1.3      DEPRECIATION OF TANGIBLE FIXED ASSETS

         Provision is made for depreciation on all tangible assets at rates
         calculated to write off the cost or valuation, less estimated residual
         value, of each asset over its expected useful life and to the periods
         intended to benefit from their use as follows:-


                                                  
         Land and buildings                 -        2% Straight Line
         Equipment, Fixtures & Fittings     -        15% Reducing Balance
         Fixtures, fittings and equipment   -        15% Reducing Balance
         Motor vehicles                     -        20% Reducing Balance
         Office Equipment                   -        15% Reducing Balance


1.4      STOCK

         Stock is valued at the lower of cost and net realisable value. Cost
         comprises expenditure directly incurred in purchasing stocks. Net
         realisable value represents the estimated selling price less further
         costs expected to be incurred to disposal. No value is attributed to
         animal stocks bred in-house by the company.

1.5      FOREIGN CURRENCIES

         The financial statements are expressed in Irish Pounds (IR(pound)).
         Transactions in foreign currencies have been translated at the average
         rate of exchange for the year. Monetary assets and liabilities
         denominated in foreign currencies are translated at the rate ruling at
         the balance sheet date. Foreign exchange gains /losses arise primarily
         on sterling transactions and are dealt with through the Profit & Loss
         Account.

1.6      TAXATION

         The charge for taxation is based on the profits on ordinary activities
         for the year at the manufacturing rate of 10%.

                                     -115-


1.7      GOVERNMENT GRANTS

         REVENUE GRANTS

         Revenue grants are credited to the profit and loss account of the
         period to which they relate. Any revenue grants received which are
         repayable are treated as deferred income in the accounts under note 24.

         CAPITAL GRANTS

         Capital grants once approved are included in the accounts of the period
         in which the capital expenditure occurred. Such grants are released to
         revenue over the period of the grant agreement to match the
         depreciation of the relevant capital asset.

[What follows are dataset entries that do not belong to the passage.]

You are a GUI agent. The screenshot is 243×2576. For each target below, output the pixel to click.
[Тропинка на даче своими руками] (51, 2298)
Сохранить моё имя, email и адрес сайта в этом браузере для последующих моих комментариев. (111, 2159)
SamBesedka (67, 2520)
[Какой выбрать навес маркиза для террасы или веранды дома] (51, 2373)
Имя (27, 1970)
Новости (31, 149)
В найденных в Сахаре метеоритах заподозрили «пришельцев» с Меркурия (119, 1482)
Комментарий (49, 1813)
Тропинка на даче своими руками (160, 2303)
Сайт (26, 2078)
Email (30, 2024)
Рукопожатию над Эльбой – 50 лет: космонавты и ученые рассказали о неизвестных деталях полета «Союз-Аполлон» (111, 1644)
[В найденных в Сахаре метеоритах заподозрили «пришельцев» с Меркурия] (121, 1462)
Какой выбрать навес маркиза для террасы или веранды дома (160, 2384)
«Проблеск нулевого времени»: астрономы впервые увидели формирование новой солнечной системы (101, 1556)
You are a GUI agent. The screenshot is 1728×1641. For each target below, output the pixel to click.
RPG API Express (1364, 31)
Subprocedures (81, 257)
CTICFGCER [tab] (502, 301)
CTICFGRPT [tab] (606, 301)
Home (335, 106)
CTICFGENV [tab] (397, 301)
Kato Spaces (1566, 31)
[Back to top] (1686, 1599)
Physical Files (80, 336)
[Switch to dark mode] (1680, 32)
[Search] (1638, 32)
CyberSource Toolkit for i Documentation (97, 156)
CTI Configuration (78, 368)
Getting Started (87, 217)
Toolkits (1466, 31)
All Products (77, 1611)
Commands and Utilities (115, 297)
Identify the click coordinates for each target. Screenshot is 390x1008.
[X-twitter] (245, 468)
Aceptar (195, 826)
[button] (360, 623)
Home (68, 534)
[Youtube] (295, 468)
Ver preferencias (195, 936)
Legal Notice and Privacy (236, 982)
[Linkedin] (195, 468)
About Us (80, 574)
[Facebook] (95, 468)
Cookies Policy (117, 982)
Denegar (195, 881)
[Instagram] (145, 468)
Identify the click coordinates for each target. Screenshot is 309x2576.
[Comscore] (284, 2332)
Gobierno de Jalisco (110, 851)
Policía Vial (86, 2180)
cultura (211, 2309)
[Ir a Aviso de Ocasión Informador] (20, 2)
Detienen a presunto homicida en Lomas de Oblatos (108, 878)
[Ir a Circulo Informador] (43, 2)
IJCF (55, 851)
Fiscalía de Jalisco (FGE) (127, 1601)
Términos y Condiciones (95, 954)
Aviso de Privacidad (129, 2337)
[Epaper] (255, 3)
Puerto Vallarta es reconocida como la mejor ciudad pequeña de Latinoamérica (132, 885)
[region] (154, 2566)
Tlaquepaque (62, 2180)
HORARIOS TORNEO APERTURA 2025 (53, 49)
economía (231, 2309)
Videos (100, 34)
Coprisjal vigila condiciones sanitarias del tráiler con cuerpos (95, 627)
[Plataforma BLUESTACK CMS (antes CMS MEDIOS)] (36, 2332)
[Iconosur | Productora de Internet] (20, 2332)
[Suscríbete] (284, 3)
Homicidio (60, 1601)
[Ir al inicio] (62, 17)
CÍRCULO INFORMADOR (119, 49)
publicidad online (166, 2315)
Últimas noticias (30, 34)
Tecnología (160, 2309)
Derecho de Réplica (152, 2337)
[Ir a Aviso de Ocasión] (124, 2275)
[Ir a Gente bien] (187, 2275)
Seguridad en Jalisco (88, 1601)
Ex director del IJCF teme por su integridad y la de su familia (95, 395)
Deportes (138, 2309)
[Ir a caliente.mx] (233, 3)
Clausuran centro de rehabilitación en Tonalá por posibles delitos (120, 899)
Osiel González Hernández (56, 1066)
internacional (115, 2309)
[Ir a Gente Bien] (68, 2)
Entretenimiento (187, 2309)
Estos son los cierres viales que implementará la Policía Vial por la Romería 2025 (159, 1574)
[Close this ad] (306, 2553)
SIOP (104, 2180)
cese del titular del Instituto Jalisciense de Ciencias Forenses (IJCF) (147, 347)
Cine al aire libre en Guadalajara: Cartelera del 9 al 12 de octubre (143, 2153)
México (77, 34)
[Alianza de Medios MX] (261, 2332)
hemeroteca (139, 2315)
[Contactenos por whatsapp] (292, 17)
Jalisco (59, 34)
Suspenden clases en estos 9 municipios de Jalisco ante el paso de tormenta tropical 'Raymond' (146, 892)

1.8      LEASING AND HIRE PURCHASE COMMITMENTS

         Tangible fixed assets acquired under finance lease arrangements are
         capitalised at cost and are depreciated over their useful lives. The
         capital element of the related rental obligations is included in
         creditors and the interest element of the finance lease rentals is
         charged to the profit and loss account in such a manner as to give a
         constant rate of charge over a period of the lease.

         Operating lease rentals are charged to the profit and loss account as
         they are incurred.

1.9      TURNOVER

         Turnover comprises the invoice value of goods and services supplied by
         the Company, exclusive of Value Added Tax.

1.10     PENSIONS

         The Company made payments to a defined contribution pension fund on
         behalf of certain employees. Contributions are charged to the profit
         and loss account in the year in which they fall due.

1.11     TAXATION

         Full provision in respect of deferred taxation is made for all timing
         differences that have originated but not reversed by the balance sheet
         date. Deferred taxation is not recognised on permanent differences.